Consider the following silly Isabelle definition of trees and subtrees:
datatype tree = Leaf int
| Node tree tree
fun children :: "tree ⇒ tree set" where
"children (Leaf _) = {}" |
"children (Node a b) = {a, b}"
lemma children_decreasing_size:
assumes "c ∈ children t"
shows "size c < size t"
using assms
by (induction t, auto)
function subtrees :: "tree ⇒ tree set" where
"subtrees t = { s | c s. c ∈ children t ∧ s ∈ subtrees c }"
by auto
termination
apply (relation "measure size", simp)
The termination proof of subtrees gets stuck at this point although the recursive calls are only ever made on children, which are strictly smaller by the well-founded size relation (as the trivial lemma shows).
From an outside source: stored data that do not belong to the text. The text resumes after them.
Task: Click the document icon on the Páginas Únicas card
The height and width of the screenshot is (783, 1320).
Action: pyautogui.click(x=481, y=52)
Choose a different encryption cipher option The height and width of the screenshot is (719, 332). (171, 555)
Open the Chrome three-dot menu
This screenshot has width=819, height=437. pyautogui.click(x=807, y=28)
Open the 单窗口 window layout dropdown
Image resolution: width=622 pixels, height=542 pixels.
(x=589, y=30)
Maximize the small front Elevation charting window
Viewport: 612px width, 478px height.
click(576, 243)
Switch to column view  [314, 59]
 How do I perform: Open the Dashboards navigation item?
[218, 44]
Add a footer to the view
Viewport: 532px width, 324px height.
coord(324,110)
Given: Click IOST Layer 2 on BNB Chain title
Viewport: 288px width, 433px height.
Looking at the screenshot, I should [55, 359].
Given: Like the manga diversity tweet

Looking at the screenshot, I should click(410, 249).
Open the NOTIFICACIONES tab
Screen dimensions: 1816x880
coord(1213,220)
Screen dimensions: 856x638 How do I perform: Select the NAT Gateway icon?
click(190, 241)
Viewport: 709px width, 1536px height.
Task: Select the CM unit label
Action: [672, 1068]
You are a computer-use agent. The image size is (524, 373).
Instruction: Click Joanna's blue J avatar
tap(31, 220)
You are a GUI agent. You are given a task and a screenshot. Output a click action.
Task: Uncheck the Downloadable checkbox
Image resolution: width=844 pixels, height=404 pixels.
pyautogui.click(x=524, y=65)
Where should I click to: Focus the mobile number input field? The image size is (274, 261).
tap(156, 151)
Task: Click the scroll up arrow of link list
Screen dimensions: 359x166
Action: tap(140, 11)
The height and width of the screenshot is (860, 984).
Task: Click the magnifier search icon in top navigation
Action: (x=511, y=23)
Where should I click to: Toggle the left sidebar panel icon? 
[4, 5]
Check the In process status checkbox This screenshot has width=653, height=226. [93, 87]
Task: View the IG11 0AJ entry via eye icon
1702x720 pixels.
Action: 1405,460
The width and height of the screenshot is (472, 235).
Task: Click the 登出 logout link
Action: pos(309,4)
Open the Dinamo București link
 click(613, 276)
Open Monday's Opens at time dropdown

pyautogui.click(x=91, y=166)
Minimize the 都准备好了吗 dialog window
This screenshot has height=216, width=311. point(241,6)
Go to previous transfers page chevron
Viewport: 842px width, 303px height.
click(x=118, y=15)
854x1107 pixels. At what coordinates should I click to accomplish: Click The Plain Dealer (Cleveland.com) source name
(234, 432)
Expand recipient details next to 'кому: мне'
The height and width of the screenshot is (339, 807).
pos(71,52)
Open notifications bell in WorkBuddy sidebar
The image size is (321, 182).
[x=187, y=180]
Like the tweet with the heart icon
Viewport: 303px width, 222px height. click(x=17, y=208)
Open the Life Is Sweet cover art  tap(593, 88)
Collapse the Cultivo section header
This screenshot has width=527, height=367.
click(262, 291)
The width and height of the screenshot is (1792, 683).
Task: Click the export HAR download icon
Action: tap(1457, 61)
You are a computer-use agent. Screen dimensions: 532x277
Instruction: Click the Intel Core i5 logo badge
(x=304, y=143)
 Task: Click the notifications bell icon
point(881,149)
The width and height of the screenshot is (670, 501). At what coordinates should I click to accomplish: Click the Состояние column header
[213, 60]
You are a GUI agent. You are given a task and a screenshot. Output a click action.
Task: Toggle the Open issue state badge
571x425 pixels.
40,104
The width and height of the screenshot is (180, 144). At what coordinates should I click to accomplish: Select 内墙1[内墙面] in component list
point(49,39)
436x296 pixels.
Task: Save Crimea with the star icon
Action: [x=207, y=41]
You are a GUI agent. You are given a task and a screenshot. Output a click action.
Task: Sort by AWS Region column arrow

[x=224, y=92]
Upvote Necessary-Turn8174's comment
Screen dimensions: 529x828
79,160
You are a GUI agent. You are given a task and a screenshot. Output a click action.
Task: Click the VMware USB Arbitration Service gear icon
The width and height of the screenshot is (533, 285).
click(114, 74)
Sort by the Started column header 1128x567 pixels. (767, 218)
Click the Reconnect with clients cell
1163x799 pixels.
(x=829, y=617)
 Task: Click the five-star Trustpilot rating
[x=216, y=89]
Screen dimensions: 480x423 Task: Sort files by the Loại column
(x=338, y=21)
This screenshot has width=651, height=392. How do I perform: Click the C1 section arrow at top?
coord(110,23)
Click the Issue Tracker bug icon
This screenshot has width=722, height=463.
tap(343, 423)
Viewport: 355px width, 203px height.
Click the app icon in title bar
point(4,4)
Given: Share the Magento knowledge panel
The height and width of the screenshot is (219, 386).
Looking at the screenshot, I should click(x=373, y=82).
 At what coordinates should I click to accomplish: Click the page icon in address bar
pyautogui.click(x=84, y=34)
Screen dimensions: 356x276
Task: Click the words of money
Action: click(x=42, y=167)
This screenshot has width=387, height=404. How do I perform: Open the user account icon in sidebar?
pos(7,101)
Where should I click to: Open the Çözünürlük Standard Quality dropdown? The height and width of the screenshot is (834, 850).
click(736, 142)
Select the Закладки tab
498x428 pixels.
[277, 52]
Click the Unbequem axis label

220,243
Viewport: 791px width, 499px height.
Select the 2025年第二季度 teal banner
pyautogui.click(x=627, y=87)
The proof state is as follows:
goal (1 subgoal):
1. ⋀t x xa xb. (xa, t) ∈ measure size
This is impossible to prove, of course, since the information that xa is a child of t is lost. Did I do something wrong? Is there anything I can do to save the proof? I note that I can formulate the same definition using lists instead of sets:
fun children_list :: "tree ⇒ tree list" where
"children_list (Leaf _) = []" |
"children_list (Node a b) = [a, b]"
function subtrees_list :: "tree ⇒ tree list" where
"subtrees_list t = concat (map subtrees_list (children_list t))"
by auto
termination
apply (relation "measure size", simp)
and get a more informative, provable termination goal:
goal (1 subgoal):
1. ⋀t x.
x ∈ set (children_list t) ⟹
(x, t) ∈ measure size
Is this some limitation in Isabelle that I should just work around by not using sets for this?
The restriction to c : children t in the set comprehension for subtrees does not show up in the termination proof obligation, because the function package does not know anything a priori about &. Congruence rules can be used to achieve this. In this case, you can locally declare conj_cong as [fundef_cong] to essentially emulate a left-to-right evaluation order (although there is no such thing as evaluation in HOL). For example,
context notes conj_cong[fundef_cong] begin
fun subtrees :: ...
termination ...
end
The context block ensures that the declaration conj_cong[fundef_cong] is only in effect for this function definition.
The version with lists works because it uses the function map for which there is a congruence rule in place by default. The same should have worked for sets, if you had used the monadic bind operation on sets (rather than a set comprehension).